(Pointing data for screenshots)
• • • • • • •

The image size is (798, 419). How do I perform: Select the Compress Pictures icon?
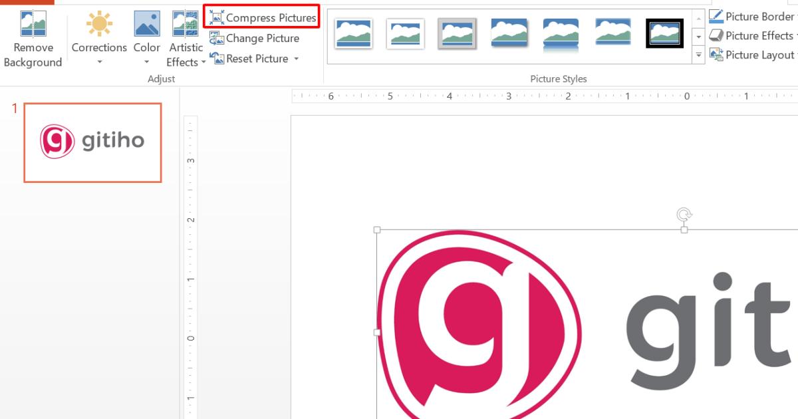(x=217, y=17)
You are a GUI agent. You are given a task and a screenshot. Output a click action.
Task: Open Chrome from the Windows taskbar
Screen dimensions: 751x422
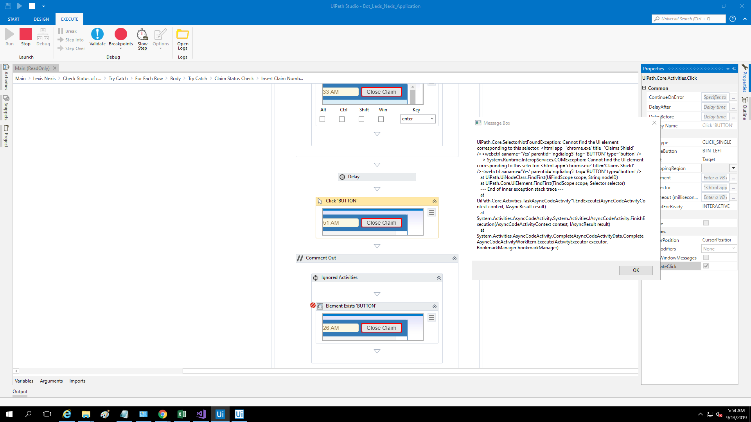pos(163,414)
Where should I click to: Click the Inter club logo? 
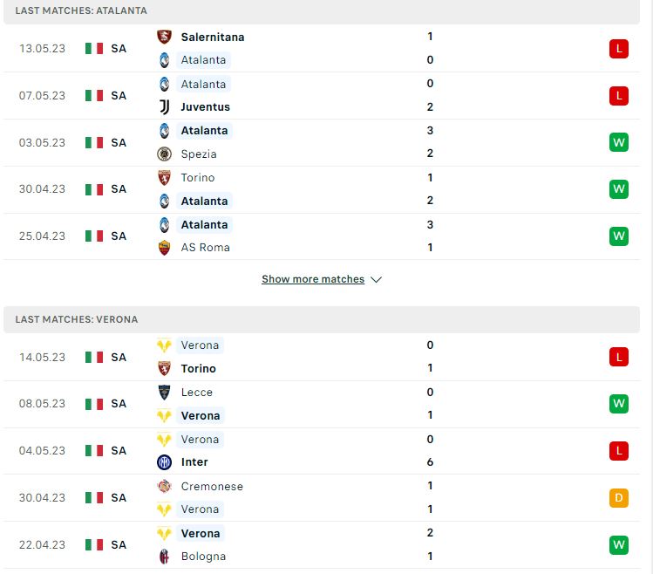(164, 461)
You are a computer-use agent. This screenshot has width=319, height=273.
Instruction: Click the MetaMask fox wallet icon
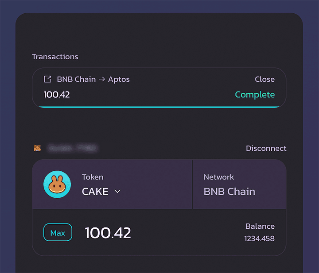[38, 148]
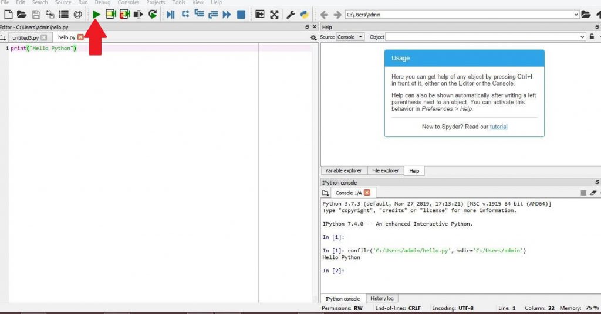Stop the console kernel with the gray square

[583, 193]
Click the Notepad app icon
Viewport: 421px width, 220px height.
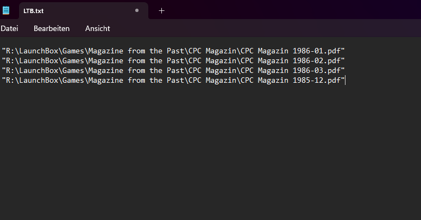point(6,10)
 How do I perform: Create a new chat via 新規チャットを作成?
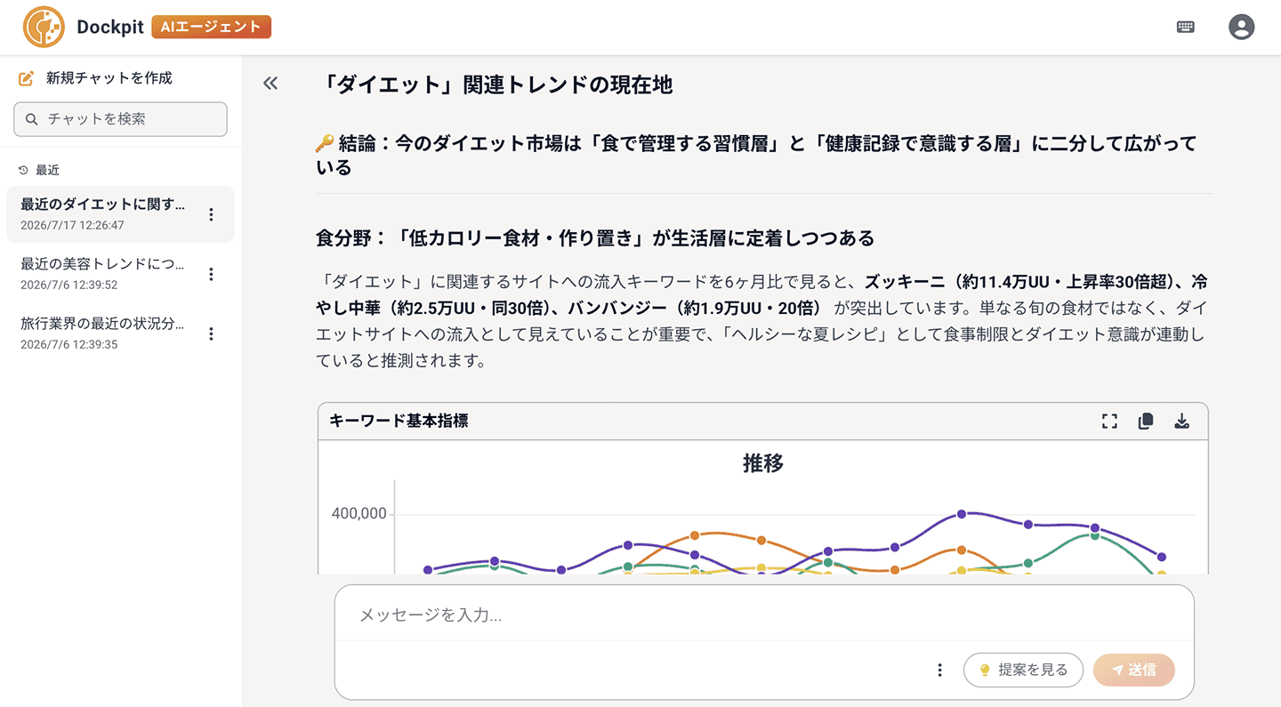coord(95,78)
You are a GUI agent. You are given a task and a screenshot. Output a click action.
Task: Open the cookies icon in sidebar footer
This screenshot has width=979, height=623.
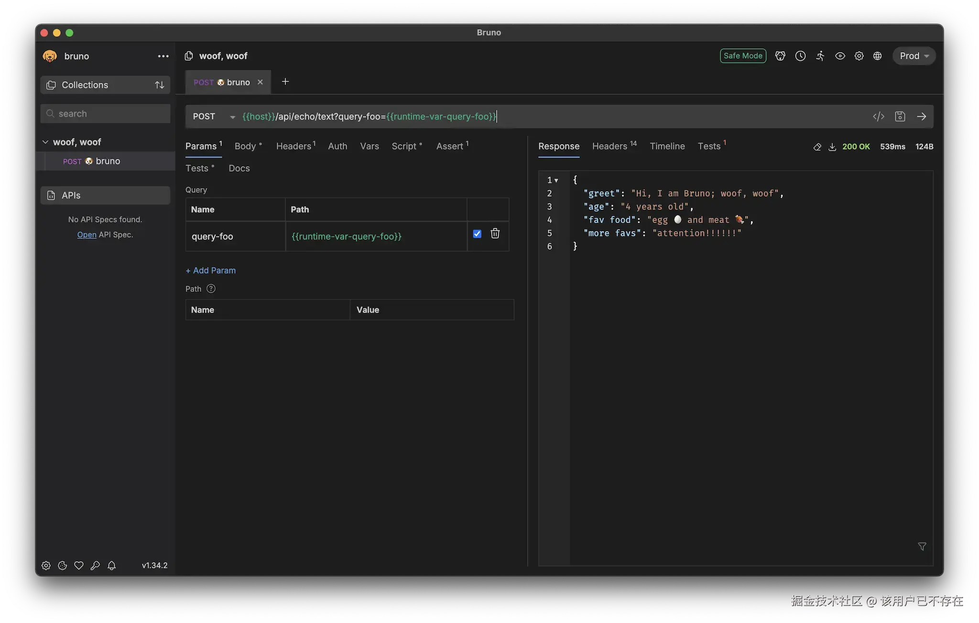(62, 566)
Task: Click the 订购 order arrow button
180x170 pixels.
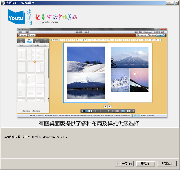Action: point(161,35)
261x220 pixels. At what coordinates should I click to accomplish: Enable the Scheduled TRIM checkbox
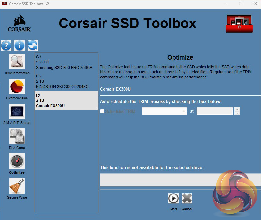click(102, 111)
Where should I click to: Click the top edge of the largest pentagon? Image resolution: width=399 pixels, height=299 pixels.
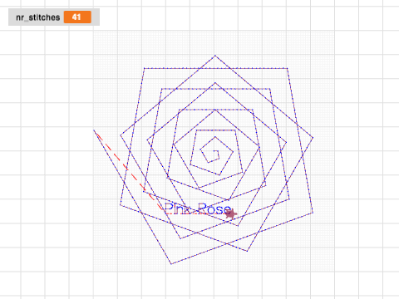pos(215,68)
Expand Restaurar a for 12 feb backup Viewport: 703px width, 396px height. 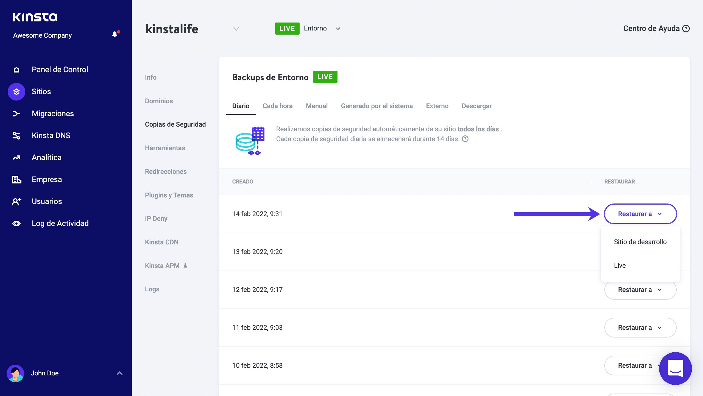tap(640, 290)
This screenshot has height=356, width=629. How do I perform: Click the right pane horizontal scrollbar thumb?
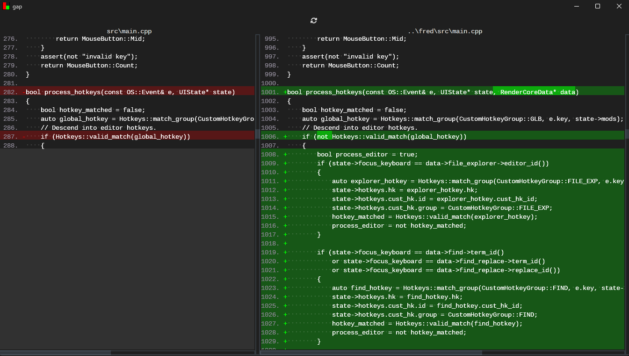371,353
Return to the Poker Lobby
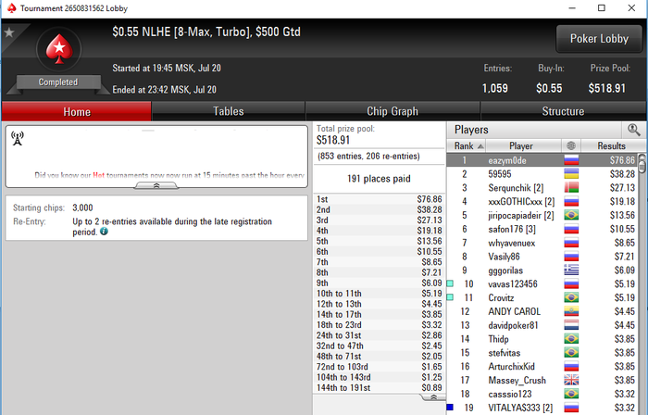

• • • • • • •

→ WHAT YOU WILL DO: Put everything from the line containing "This screenshot has height=356, width=629." down to the end of the rows into a JSON list of strings, one string per line, skipping blank lines. Leave the pictures out.

→ OUTPUT OF THE EXERCISE:
[
  "This screenshot has height=356, width=629. How do I perform: Click the right pane horizontal scrollbar thumb?",
  "371,353",
  "Return to the Poker Lobby"
]